Try out our top ten tips to support positive eating habits
Early childhood is an important time to establish positive and healthy eating habits with your child. Supporting children to adopt healthy eating habits from a young age can contribute to their dietary habits later in life. Researchers have found evidence that eating behaviors and meal habits in early childhood have an impact on children’s food preferences and eating patterns in adulthood.
Offer your child a variety of healthy foods across their meals, such as fruits and vegetables. These are easy to prepare but also provide children with a healthy snack and a healthy choice. As a result, you are helping to shape your child’s food preferences as they are more likely to enjoy those foods they are offered regularly.
2. Social meal times
Children learn eating habits through observation. It is important that children see parents, friends and siblings enjoying eating healthy foods; this means they are more likely to eat these too. Allow your child to have the same foods as you at mealtimes and where possible eat together. Food and eating is a social aspect of life, so enjoy this time with your child and talk with them about anything you like! Why not talk to your child about the different foods they are eating? For example, you could tell them that the milk they are drinking will help keep their teeth and bones strong or that their banana snack means they will have lots of energy! You could also talk about where their food comes from. This is a great way to support their understanding of keeping themselves healthy, their understanding of the world and developing their vocabulary.
A food routine is important to ensure children eat at suitable times throughout the day. For example, children are less likely to eat their food if they are tired or over hungry. It is also important children have enough time to eat, so they are not rushing trying to eat their meals.
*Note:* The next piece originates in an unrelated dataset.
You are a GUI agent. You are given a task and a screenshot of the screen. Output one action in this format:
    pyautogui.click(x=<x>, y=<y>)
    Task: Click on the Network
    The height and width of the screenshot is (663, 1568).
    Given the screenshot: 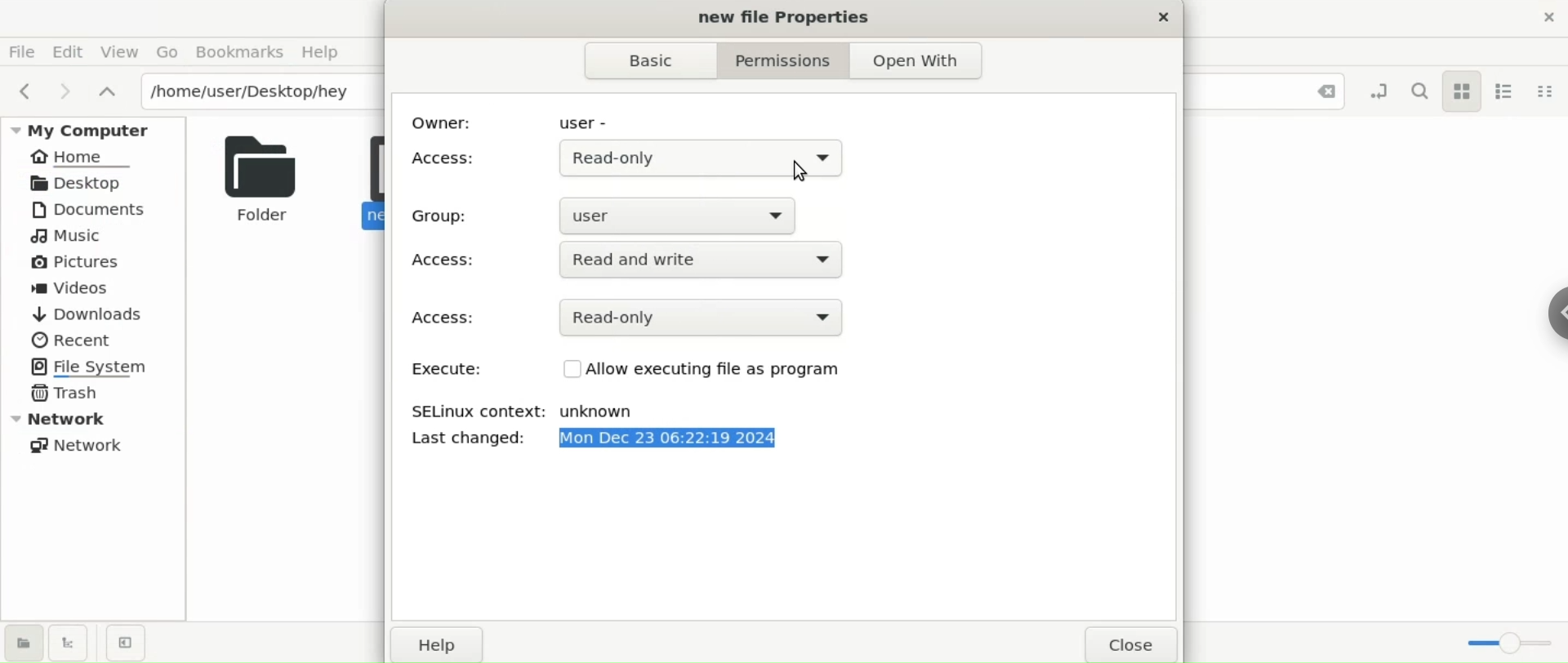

Provide choice for your child at meal times, for example between drinking milk or water or having cucumber or tomato in their salad. If your child only eats small amounts, then support this by offering smaller portions of food, praising them even if they only eat a little bit. From a young age, children can be encouraged to choose what they put on their plate, encouraging them to make healthy choices and developing their fine motor skills. Why not try having some salad they can serve using tongs or vegetables they can serve using a spoon? Children are much more likely to eat food they have chosen to put on their plate.
5. Be positive
If children are forced or pressured to eat specific foods, this can lead to them building up a negativity towards these foods or they may become fussy with certain foods. Try introducing these foods another time. Children’s tastes change all the time and they need to be offered foods on more than one occasion. Never force them to eat everything on their plate; this can lead to children over eating. Instead, praise them for having a try.
Sugary treats should only be given in moderation. Avoid using sweets or sugary snacks to reward positive behaviour, as children will learn that these foods are being given to them when being rewarded for good behavior.
7. Get them involved
Children love to be involved, so involve them when shopping or helping to prepare the dinner, encouraging your child to see and be involved with preparing healthy foods. This doesn't have to be complicated; next time you have wraps or sandwiches at home, prepare small bowls of filling that your child can choose to make their own!
8. Trying new foods
Children are less likely to be fussy eaters if they are introduced to a wide range of new foods. A good idea is to introduce a small portion of something new as a starter or side dish that they can have as well as their main meal.
9. Stay calm!
When children are not keen on their food or refuse to eat something, it can be really disheartening (especially if you've spent a long time preparing something delicious!) However, try to ignore any challenging behaviour and stay calm. Focus instead on praising any positive behaviour such as sitting nicely or holding their cutlery correctly. Also give encouragement and praise when your child tries something new.
Invite your child to join in with physical activities. This helps maintain a healthy lifestyle, as well as physical activities providing various learning opportunities for the children and their development.